We find that calculating forfeitures for the failure to include basic DTV
V-Chip functionality using this per-unit, tiered approach is reasonable
because it results in forfeiture amounts that reflect the egregiousness of
the violations and will deter future misconduct.
15. Due to Funai's confidentiality request, we will not specify in the NAL
the precise number of non-compliant units that Funai shipped
interstate in apparent violation of our rules. Based on the record in
this case, however, Funai's violations merit a large proposed
forfeiture. The regulatory requirements at issue have been in place in
some form since 1998. The Commission announced specific technical
standards to implement V-Chip functionality in digital television
receivers in 2004 and gave manufacturers 18 months, consistent with
the industry's design cycle for a television receiver model, to
comply. For more than 16 months after the March 1, 2006 deadline,
however, Funai continued to ship in interstate commerce large numbers
of digital television receivers that did not comply with the V-Chip
technology requirements. These unlawful shipments were substantial
both in terms of the number of non-compliant models and the total
number of non-compliant units.

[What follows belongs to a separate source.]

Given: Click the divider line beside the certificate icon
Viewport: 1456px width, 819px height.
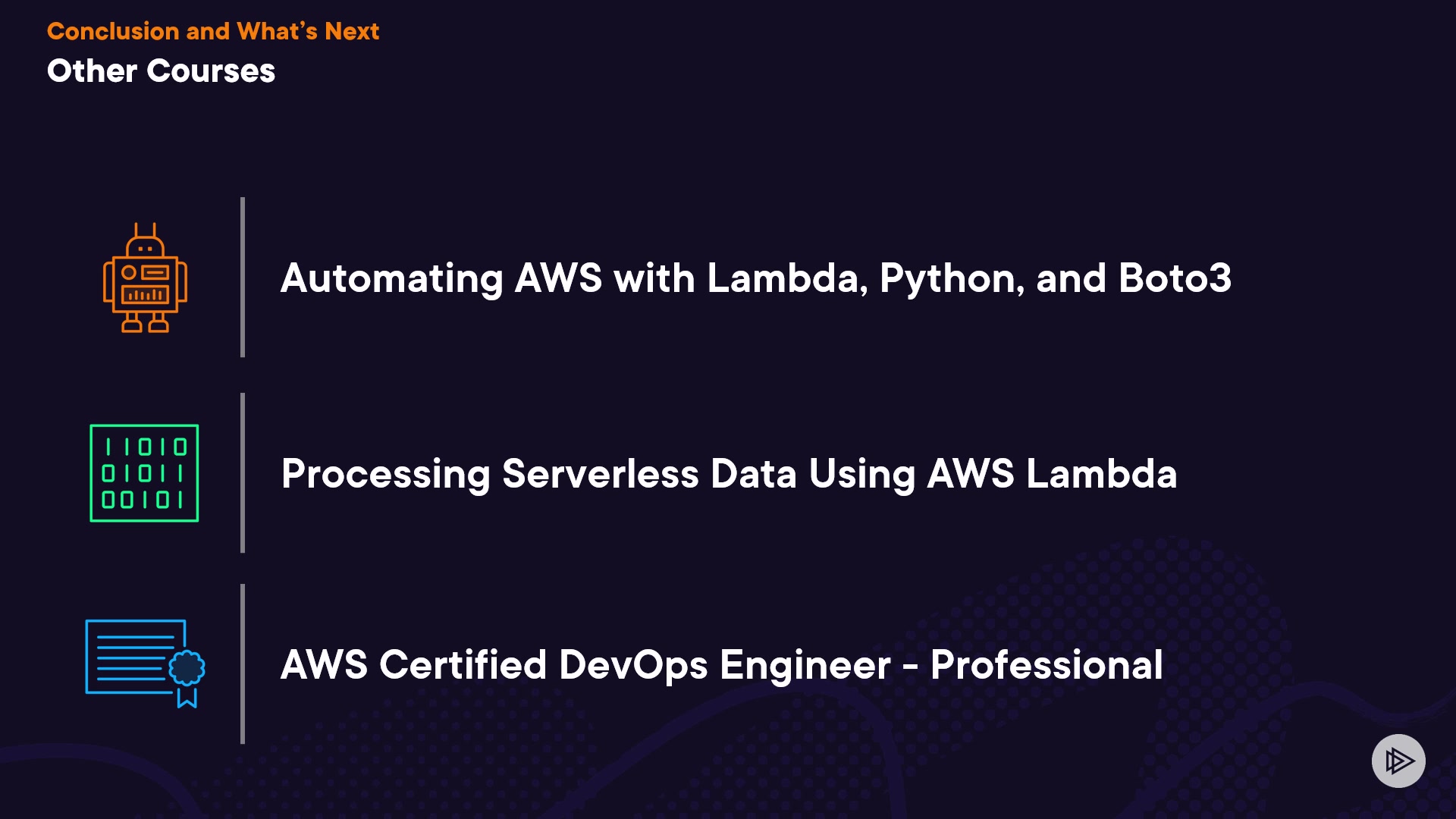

For these reasons, and based on the
tiered, per unit approach described above, we propose a forfeiture of
$7,745,687 for Funai's willful and repeated interstate shipment of
television receivers that do not comply with the DTV V-Chip technology
requirements in violation of Section 330(c) of the Act and Section
15.120(d)(2) of the Rules.
IV. ordering clauses
16. Accordingly, IT IS ORDERED that, pursuant to Section 503(b) of the
Act, and Section 1.80 of the Rules, Funai Corporation Inc. is NOTIFIED
of its APPARENT LIABILITY FOR A FORFEITURE in the amount of seven
million, seven hundred forty-five thousand, six hundred eighty-seven
dollars ($7,745,687) for willful and repeated violations of Section
330(c) of the Act and Section 15.120(d)(2) of the Rules.
17. IT IS FURTHER ORDERED that, pursuant to Section 1.80 of the Rules,
within thirty days of the release date of this Notice of Apparent
Liability for Forfeiture, Funai Corporation Inc. SHALL PAY the full
amount of the proposed forfeiture or SHALL FILE a written statement
seeking reduction or cancellation of the proposed forfeiture.
18. Payment of the forfeiture must be made by check or similar instrument,
payable to the order of the Federal Communications Commission. The
payment must include the NAL/Acct. No. and FRN No. referenced above.
Payment by check or money order may be mailed to Federal
Communications Commission, P.O. Box 358340, Pittsburgh, PA 15251-8340.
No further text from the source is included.